■ Bahan untuk Diolah
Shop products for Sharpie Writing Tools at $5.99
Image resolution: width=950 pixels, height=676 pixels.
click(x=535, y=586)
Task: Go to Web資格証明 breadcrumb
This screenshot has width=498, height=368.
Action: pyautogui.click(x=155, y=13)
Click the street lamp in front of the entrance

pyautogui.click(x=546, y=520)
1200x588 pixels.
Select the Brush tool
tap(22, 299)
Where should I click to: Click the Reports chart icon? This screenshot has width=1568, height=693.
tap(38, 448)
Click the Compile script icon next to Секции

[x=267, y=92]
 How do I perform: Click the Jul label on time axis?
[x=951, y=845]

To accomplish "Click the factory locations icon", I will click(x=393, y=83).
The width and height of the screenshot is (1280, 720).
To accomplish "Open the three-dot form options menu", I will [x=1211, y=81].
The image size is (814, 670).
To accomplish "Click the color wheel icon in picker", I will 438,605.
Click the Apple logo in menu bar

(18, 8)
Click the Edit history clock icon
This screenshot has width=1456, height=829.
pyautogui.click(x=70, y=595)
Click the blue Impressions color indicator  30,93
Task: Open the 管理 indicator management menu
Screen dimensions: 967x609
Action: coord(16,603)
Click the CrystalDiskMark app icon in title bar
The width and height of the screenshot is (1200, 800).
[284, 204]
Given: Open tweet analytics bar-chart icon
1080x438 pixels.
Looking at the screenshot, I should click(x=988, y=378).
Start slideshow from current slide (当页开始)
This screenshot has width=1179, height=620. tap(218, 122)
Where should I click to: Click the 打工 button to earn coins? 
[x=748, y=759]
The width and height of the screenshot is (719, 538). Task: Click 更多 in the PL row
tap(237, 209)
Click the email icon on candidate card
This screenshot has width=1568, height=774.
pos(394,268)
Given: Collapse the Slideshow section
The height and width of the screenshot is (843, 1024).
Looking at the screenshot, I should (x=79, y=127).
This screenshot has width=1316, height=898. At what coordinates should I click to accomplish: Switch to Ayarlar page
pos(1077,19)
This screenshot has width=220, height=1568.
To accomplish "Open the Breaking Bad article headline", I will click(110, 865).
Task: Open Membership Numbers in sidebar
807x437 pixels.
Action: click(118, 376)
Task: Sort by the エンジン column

■ Petunjuk
Salin semua baris daftar di atas tanpa mengubah satu karakter pun.

■ Penyelesaian Masalah
Shop products for Sharpie Writing Tools at $5.99
Image resolution: width=950 pixels, height=676 pixels.
click(x=535, y=586)
Task: Go to Web資格証明 breadcrumb
This screenshot has width=498, height=368.
Action: pyautogui.click(x=155, y=13)
Click the street lamp in front of the entrance

pyautogui.click(x=546, y=520)
1200x588 pixels.
Select the Brush tool
tap(22, 299)
Where should I click to: Click the Reports chart icon? This screenshot has width=1568, height=693.
tap(38, 448)
Click the Compile script icon next to Секции

[x=267, y=92]
 How do I perform: Click the Jul label on time axis?
[x=951, y=845]

To accomplish "Click the factory locations icon", I will click(x=393, y=83).
The width and height of the screenshot is (1280, 720).
To accomplish "Open the three-dot form options menu", I will [x=1211, y=81].
The image size is (814, 670).
To accomplish "Click the color wheel icon in picker", I will 438,605.
Click the Apple logo in menu bar

(18, 8)
Click the Edit history clock icon
This screenshot has width=1456, height=829.
pyautogui.click(x=70, y=595)
Click the blue Impressions color indicator  30,93
Task: Open the 管理 indicator management menu
Screen dimensions: 967x609
Action: coord(16,603)
Click the CrystalDiskMark app icon in title bar
The width and height of the screenshot is (1200, 800).
[284, 204]
Given: Open tweet analytics bar-chart icon
1080x438 pixels.
Looking at the screenshot, I should click(x=988, y=378).
Start slideshow from current slide (当页开始)
This screenshot has width=1179, height=620. tap(218, 122)
Where should I click to: Click the 打工 button to earn coins? 
[x=748, y=759]
The width and height of the screenshot is (719, 538). Task: Click 更多 in the PL row
tap(237, 209)
Click the email icon on candidate card
This screenshot has width=1568, height=774.
pos(394,268)
Given: Collapse the Slideshow section
The height and width of the screenshot is (843, 1024).
Looking at the screenshot, I should (x=79, y=127).
This screenshot has width=1316, height=898. At what coordinates should I click to accomplish: Switch to Ayarlar page
pos(1077,19)
This screenshot has width=220, height=1568.
To accomplish "Open the Breaking Bad article headline", I will click(110, 865).
Task: Open Membership Numbers in sidebar
807x437 pixels.
Action: click(118, 376)
Task: Sort by the エンジン column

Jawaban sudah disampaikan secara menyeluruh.